After word segmentation will become:
the role of natural selection lies entirely in the preservation and accumulation of the various variants which, for each organism, are favourable both under organic and inorganic conditions during their lifetime. The end result of this is that the relationship of various organisms to their external conditions is increasingly improving. Such improvements entail progressive development of the regime of most organisms worldwide. "
d. Filtering stop words of the text; stop words have no practical meaning, and for English text, 'the', 'is', 'at', 'which', 'on' etc. can be used as stop words, and for Chinese text, 'a', 'here', 'where', 'I', 'though', etc. can be used as stop words. After the text is filtered for stop words, a set of sentence sets St ═ St { St } separated by stop marks (","1,st2,...,stnThe deactivation vocabulary can be defined by itself, which is not limited by the present invention. The invention uses a hundred degree stop word list and adds some stop words defined by texts. For the segment given in step (2.2), the filter by stop word becomes:
"natural selection action is fully preserved and accumulated organic and inorganic conditions of various variant organisms in life period are favorable
The final result is that the biological external condition relation is improved day by day
Improvement incurs gradual progress in the world's biosystems ";
e. removing repeated words in each sentence, wherein after the filtering step of the stop words, the repeated words become:
"natural selection action is fully preserved and accumulated in the life period of various variant organisms under the organic and inorganic conditions
The final result is that the biological external condition relation is improved day by day
Improvement incurs gradual progress in the world's biosystems ";
2) mining a frequent closed item set of a document and generating a strong association rule set;
a. establishing a transaction set and an item set; the transaction is a single sentence in the text T; the transaction set is the whole preprocessed text T; any subset of all words contained by the set of terms for the entire text T is denoted as I ═ w1,w2,...,wmWi is the ith word in the item set; for the book of "provenance of species", the transaction set is all the texts preprocessed in the book, the transaction is one sentence of the preprocessed texts, and the set of any words in the texts preprocessed by the term set is denoted as I ═ w1,w2,...,wm},wiThe ith word in the item set;
b. solving a closed item set; the closed term set is term set X if and only if S (X) f (g (X)) fg (X) X, where S fg is a closure operation; assume that there are five transactions in the transaction set, with transaction IDs tr1, tr2, tr3, tr4, tr5, and item sets { a, c, d }, { b, c, e }, { a, b, c, e }, { b, e }, and { a, b, c, e }, respectively. One set of closure terms is S ({ b, e }) ═ f (g ({ b, e }))) f ({2,3,4,5}) } b, e }.

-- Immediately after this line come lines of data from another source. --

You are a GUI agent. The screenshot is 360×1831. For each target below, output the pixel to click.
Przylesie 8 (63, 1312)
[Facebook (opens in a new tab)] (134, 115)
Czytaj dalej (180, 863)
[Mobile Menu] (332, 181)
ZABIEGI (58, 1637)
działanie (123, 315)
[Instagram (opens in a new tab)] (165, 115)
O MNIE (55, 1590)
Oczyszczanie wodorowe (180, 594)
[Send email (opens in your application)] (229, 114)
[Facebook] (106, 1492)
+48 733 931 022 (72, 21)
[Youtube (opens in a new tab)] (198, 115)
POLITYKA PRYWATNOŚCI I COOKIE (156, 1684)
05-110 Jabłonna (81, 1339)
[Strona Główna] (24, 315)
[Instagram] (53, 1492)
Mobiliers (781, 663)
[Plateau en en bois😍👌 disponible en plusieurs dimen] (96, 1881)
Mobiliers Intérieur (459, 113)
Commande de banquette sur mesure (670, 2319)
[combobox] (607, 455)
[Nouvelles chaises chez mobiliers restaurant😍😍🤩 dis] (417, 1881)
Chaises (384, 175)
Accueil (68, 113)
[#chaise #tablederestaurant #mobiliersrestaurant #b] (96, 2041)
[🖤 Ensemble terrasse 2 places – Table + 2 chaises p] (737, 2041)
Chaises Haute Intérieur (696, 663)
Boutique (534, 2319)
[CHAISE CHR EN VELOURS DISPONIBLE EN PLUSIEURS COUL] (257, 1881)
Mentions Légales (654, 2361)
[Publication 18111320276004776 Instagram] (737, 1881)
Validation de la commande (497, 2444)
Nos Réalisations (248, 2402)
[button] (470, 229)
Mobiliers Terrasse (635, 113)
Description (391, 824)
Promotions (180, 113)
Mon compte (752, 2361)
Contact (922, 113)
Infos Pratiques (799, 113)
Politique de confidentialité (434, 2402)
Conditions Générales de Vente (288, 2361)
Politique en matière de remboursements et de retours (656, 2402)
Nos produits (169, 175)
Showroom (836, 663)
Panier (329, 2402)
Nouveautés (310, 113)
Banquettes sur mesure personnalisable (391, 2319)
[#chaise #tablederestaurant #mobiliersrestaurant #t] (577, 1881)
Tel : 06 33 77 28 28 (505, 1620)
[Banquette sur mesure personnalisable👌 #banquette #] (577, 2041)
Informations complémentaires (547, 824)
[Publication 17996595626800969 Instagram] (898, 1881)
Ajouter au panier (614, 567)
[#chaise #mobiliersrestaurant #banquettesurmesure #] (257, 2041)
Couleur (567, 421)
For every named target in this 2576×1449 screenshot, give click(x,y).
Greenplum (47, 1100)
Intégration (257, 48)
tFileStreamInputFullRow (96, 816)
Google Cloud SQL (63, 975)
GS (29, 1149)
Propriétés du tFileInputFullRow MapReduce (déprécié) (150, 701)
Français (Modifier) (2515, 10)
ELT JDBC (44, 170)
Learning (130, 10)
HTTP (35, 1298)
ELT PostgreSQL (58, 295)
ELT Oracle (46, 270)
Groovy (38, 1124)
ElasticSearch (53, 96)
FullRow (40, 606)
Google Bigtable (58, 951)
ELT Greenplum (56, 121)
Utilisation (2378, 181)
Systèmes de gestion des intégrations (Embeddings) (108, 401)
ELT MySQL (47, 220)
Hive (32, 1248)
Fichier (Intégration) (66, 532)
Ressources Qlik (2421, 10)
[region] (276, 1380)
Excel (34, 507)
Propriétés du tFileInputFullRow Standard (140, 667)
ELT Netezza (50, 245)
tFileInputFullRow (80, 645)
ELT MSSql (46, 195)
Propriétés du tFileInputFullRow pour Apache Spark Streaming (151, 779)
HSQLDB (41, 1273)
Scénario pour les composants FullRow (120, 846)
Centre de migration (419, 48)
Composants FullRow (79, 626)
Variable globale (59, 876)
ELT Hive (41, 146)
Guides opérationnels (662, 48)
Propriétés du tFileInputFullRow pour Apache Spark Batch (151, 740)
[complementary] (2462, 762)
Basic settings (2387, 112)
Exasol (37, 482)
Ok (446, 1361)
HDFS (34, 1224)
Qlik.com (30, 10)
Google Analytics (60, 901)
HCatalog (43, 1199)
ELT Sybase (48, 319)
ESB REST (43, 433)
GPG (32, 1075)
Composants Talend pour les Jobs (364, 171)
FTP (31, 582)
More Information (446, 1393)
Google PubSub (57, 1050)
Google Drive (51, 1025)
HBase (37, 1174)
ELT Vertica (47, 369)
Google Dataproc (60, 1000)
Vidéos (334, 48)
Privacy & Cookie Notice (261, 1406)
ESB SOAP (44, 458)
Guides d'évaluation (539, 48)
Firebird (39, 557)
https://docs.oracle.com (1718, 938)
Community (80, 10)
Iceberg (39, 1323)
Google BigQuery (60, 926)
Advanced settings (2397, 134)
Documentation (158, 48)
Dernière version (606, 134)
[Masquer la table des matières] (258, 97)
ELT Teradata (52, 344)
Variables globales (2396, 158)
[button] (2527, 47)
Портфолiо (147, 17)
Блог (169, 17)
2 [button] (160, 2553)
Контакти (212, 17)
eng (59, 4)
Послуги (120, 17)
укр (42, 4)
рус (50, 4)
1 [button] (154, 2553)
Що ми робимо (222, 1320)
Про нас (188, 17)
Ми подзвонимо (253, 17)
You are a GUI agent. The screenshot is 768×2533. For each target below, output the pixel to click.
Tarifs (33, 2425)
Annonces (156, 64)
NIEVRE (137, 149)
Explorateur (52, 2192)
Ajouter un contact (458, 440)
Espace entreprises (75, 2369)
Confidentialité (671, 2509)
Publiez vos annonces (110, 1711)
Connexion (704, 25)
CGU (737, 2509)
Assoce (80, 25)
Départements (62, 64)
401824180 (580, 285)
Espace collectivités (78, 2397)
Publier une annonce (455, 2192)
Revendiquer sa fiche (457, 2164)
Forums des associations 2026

c. The length of the item set is calculated, the item set { a, c, d } is called a 3-item set, and the item set { a, b, c, e } is called a 4-item set;
d. and (3) calculating the support degree of the item set, wherein for the item set X, the support degree sup (X) is the ratio of the number of the affairs g (X) containing X to the number of the whole affairs, namely | g (X) |/| T |. For the association rule a → B,
Figure GDA0003427662760000101
Figure GDA0003427662760000102
the support sup (A → B) of A → B is the ratio of the number of transactions containing AbuB in T to the total number of transactions in T. According to the example in b, e are in the item sets tr2, tr3, tr4, tr5, so the item set { b, e } has a support of sup { b, e } ═ 4/5;
e. calculating the correlation strength; for the association rule a → B,
Figure GDA0003427662760000103
the strength of the association of A → B is:
Figure GDA0003427662760000111
since lift (a → B) ═ lift (B → a), the lift metric satisfies symmetry. From the analysis of probability distribution, when lift (a → B) ═ 1, a and B obey independent probability distribution, which indicates that there is no correlation between a and B; when lift (A → B) >1, the posterior probability of B after A is introduced is higher than the prior probability of B, which indicates that a positive association relationship exists between A and B; when lift (A → B) <1, the posterior probability of B after A is introduced is lower than the prior probability of B, which indicates that a negative correlation exists between A and B;
f. solving a strong association rule; for the association rule a → B,
Figure GDA0003427662760000112
if meet sup (A → B) ≥ minsup and lift (A → B) ≤ max-liftOr lift (A → B) ≥ min+liftA → B is a strong association rule; wherein minsup is the minimum support threshold value of the association rule, max-liftIs the maximum negative correlation threshold, min+liftIs a minimum positive correlation threshold;
g. solving a closed frequent item set, wherein the item set X is the frequently closed item set if and only if (X) is not less than min and S (X) is not less than X; minsup is the minimum support of X in the transaction set.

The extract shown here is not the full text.